Until this came along Heidelberg had worked with Kama which has spotted the opportunity with short run cartons sooner than others. It developed the ProCut platen in both 58 and 76 formats with fast change dies, automated registration and the ability to switch from job to job in two minutes, says chief executive Marcus Trenau. “We saw the opportunity from cartons early on, and started developing machines for the packaging market,” he says.

The missing link to date has been the folder glueing line, the last step in the carton production line. Heidelberg is promising an entry level Diana Easy folder gluer for later this year, and Kama launched  the FlexFold, a carton gluer at drupa last year, again with sub five minute makeready in mind. It has installed six to date.

But the answer to finishing for short run cartons may well lie in a truly digital approach, using lasers to cut out from the same PDF file used to carry the artwork. There were a number of laser options to be seen at drupa, one from SEI working inline with the HP Indigo carton press and another shown by Heidelberg’s close partner Polar. One from Petratto also combined a digitally controlled means of positioning creasing bars.

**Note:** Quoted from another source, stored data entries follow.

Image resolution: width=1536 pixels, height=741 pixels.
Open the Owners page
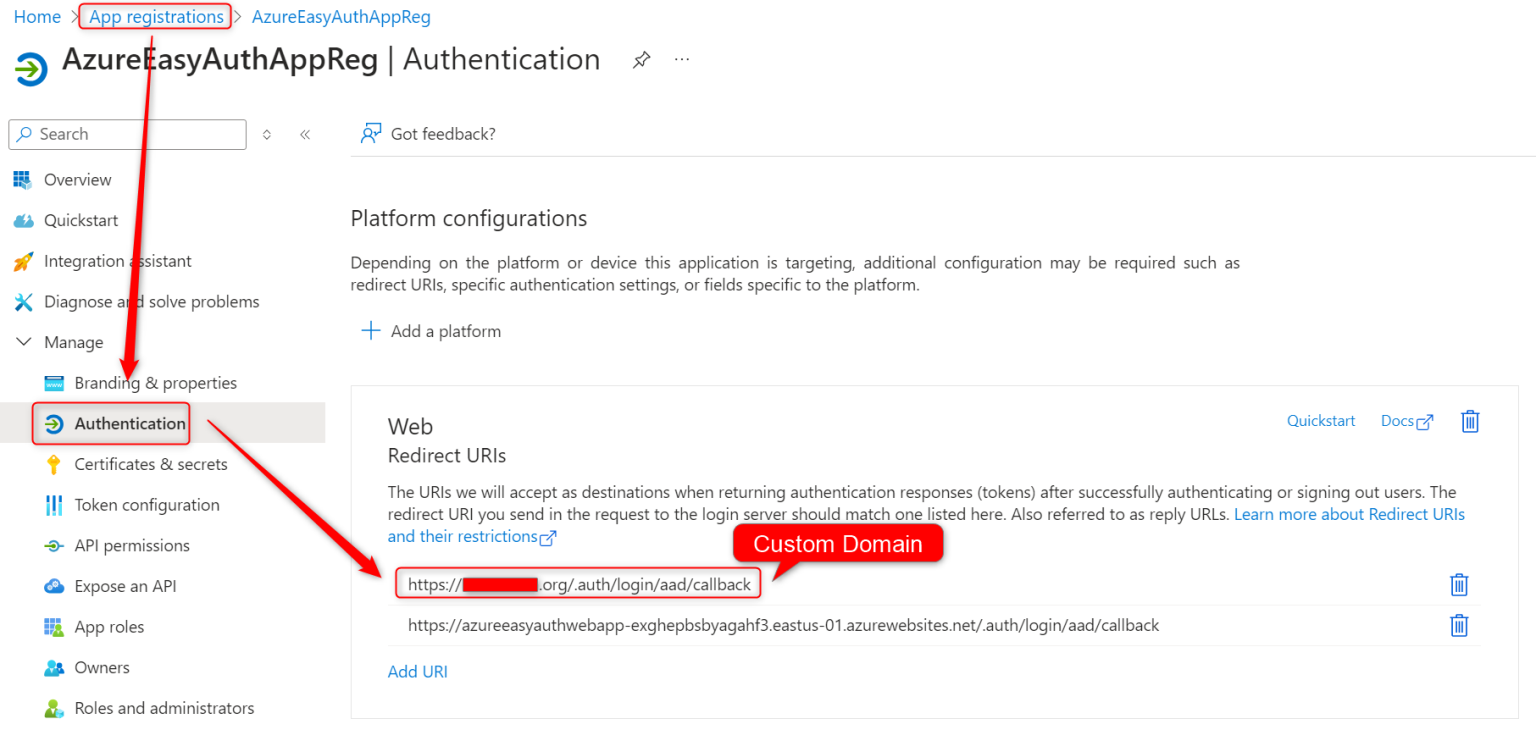click(x=100, y=667)
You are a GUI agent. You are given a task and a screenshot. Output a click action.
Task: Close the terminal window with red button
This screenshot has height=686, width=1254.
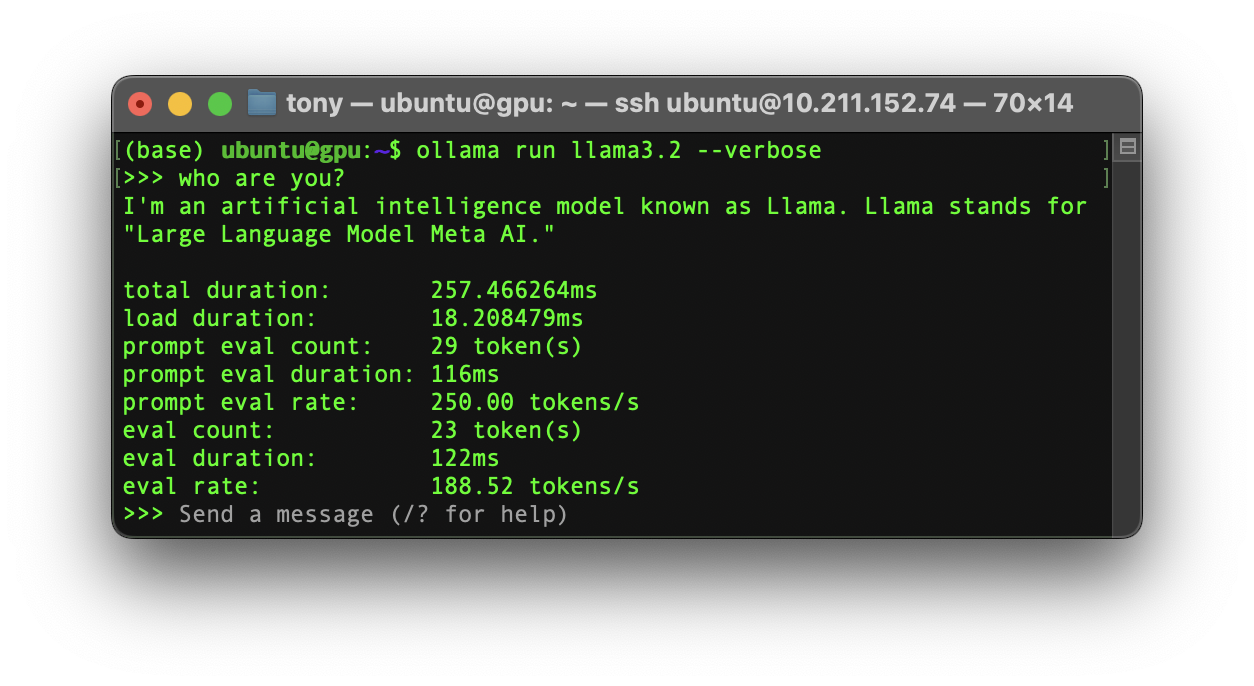(140, 103)
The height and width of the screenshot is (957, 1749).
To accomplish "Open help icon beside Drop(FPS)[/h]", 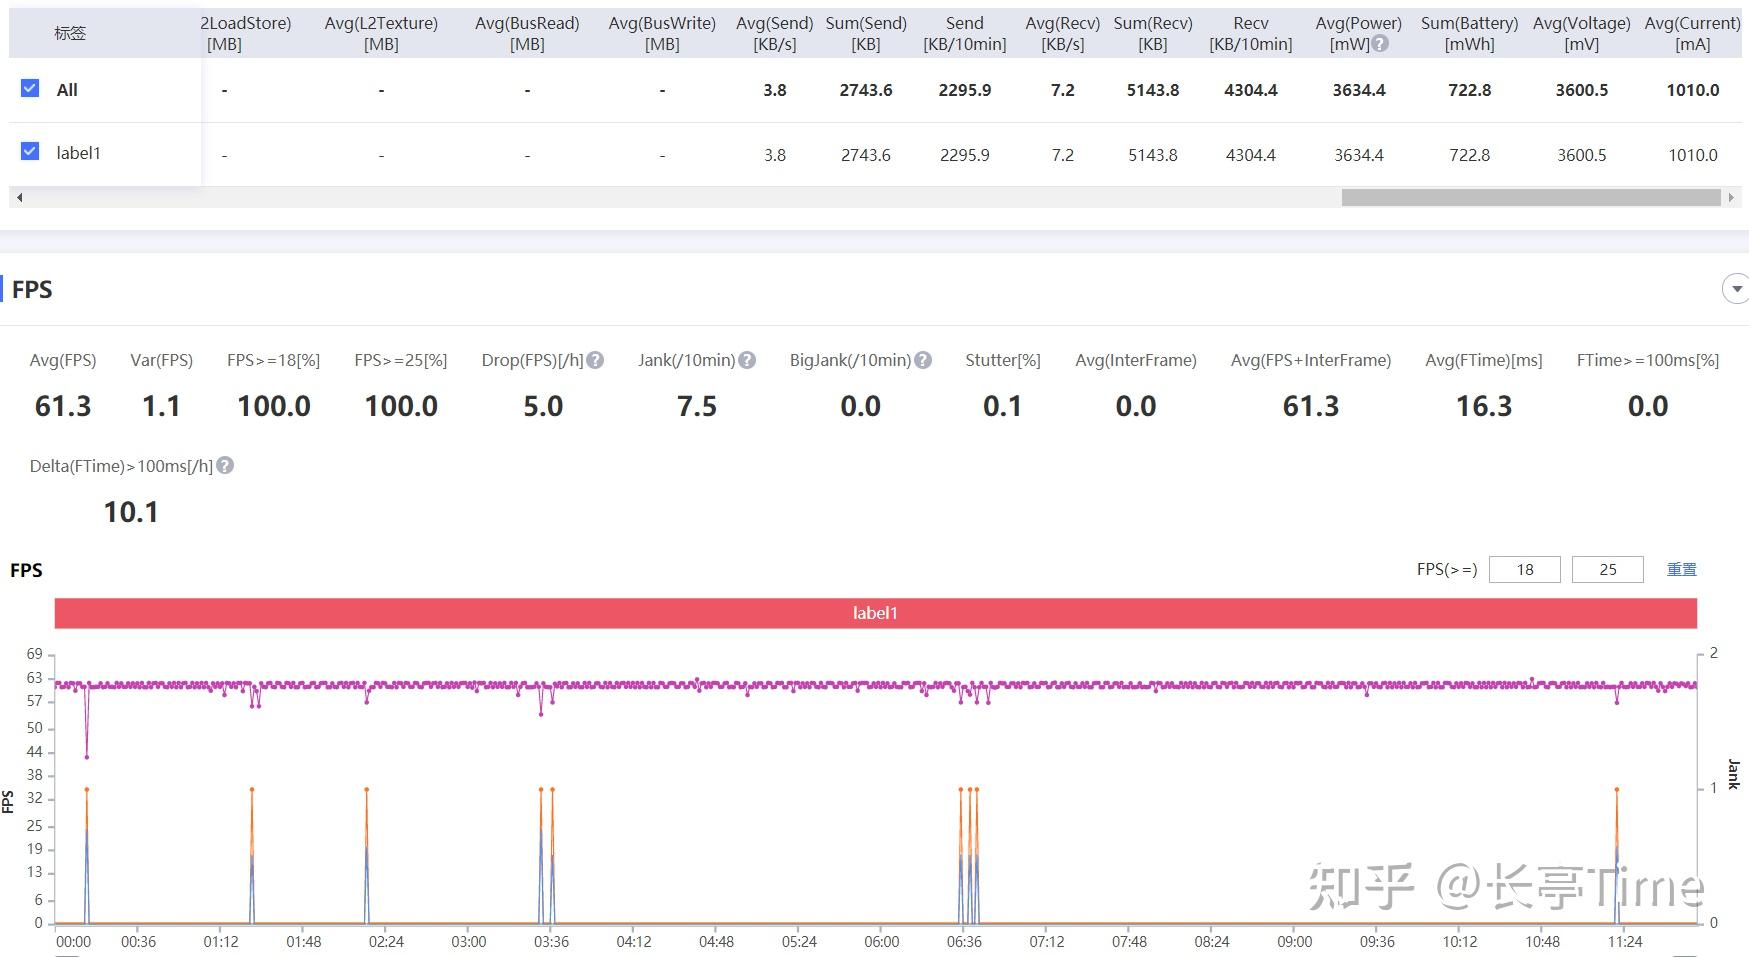I will [595, 360].
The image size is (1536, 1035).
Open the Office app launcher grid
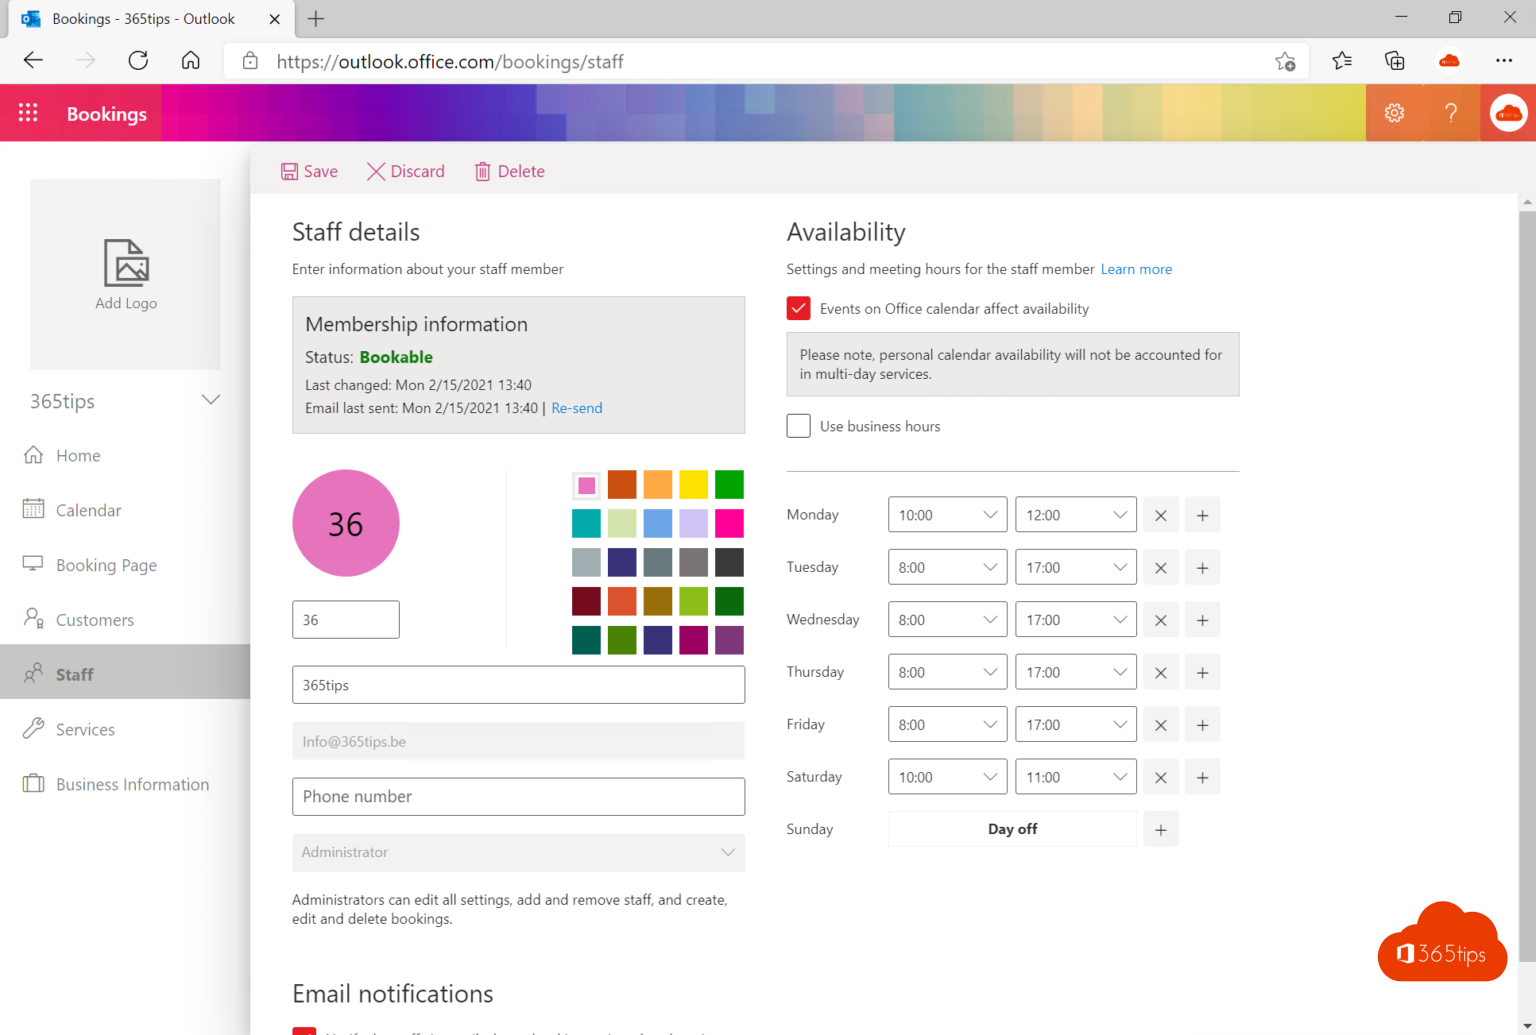coord(28,113)
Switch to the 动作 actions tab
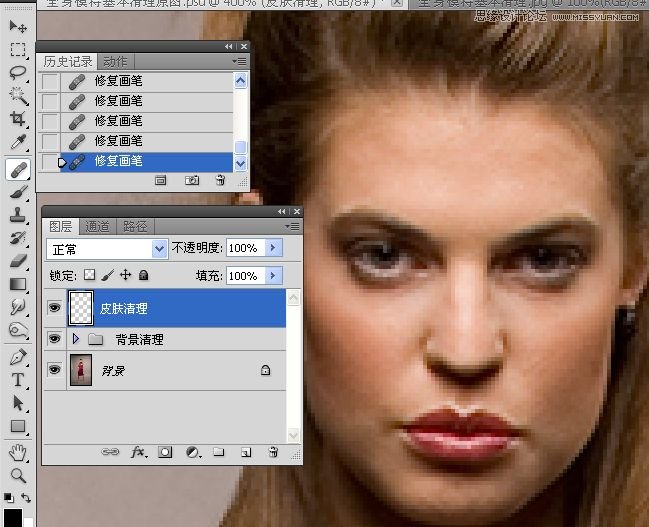The width and height of the screenshot is (649, 527). 115,62
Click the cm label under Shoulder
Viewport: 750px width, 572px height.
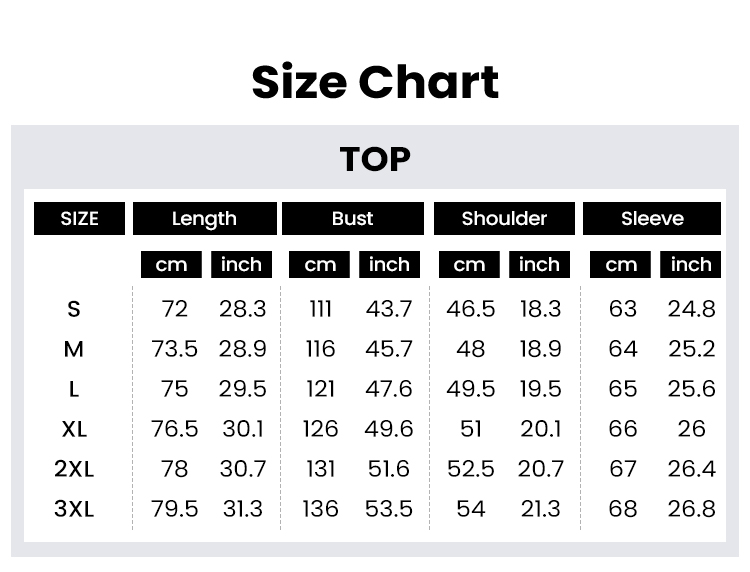pyautogui.click(x=469, y=265)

To date the ultimate device is the Highcon where a matrix is applied directly to a creasing cylinder and the shapes are cut out by laser. It is an investment for the future, when your business has left commercial print behind and cartons are now the main product line.
Carton printing has a secure future – you cannot eat your corn flakes off the internet – and the technology is now available to enable non-traditional packaging printers to enter the market and to capitalise on emerging packaging trends.